Scappa dalla Nigeria, oggi Emmanuel segna con la maglia del Silì
Poco più che maggiorenne saluta la sua famiglia e mette insieme 1.500 dollari per tentare la traversata verso l’EuropaPer restare aggiornato entra nel nostro canale Whatsapp
In campo non si tira mai indietro. Pressa, rincorre, va su ogni pallone come se fosse decisivo. Emmanuel è così. Ma quella grinta non nasce solo dal carattere: nasce da una storia che pesa e che spinge. Perché prima di essere un attaccante che lotta fino al novantesimo, Emanuel ha dovuto lottare per restare vivo.
Oggi ha trent’anni, un lavoro stabile come operatore socio sanitario, una famiglia, una maglia da titolare con il Silì Calcio e un paese che lo chiama per nome. Dieci anni fa, invece, aveva davanti una scelta secca: partire. Non per inseguire un sogno, ma per sopravvivere. Nasce in Nigeria, in una terra segnata da un conflitto che non lascia alternative. Poco più che maggiorenne saluta la sua famiglia e mette insieme 1.500 dollari per tentare la traversata verso l’Europa. È convinto che il mare sia l’ostacolo peggiore. Scoprirà che non è così.
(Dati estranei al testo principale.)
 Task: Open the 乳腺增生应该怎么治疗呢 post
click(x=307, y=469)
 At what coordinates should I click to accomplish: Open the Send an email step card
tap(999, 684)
Per arrivare a Tripoli impiega cinque mesi. Attraversa Nigeria e Niger su furgoni malridotti, stipato con altri ragazzi, viaggiando di notte, mangiando poco, bevendo ancora meno. Poi la Libia, dove il tempo si ferma. Ci resta quasi un anno. «È stato il periodo più duro». Viene rapinato, perde telefono e soldi, viene rinchiuso con un amico in una stanza senza sapere se e quando ne sarebbe uscito. Scappano passando da un lucernario. «Non avevamo un piano. Avevamo solo paura».
Qualcuno li aiuta, offre cibo, indica una strada. Emanuel riesce a rintracciare lo scafista e viene portato in un casolare a due piani. Dentro ci sono quasi duecento persone: uomini al piano terra, donne sopra, tutti in attesa del mare giusto. Un’attesa irreale. Finché un giorno il proprietario irrompe urlando: bisogna scappare subito. Fuggono. Pochi istanti dopo una bomba rade al suolo l’edificio. «Se fossimo rimasti lì, non saremmo qui a raccontarlo».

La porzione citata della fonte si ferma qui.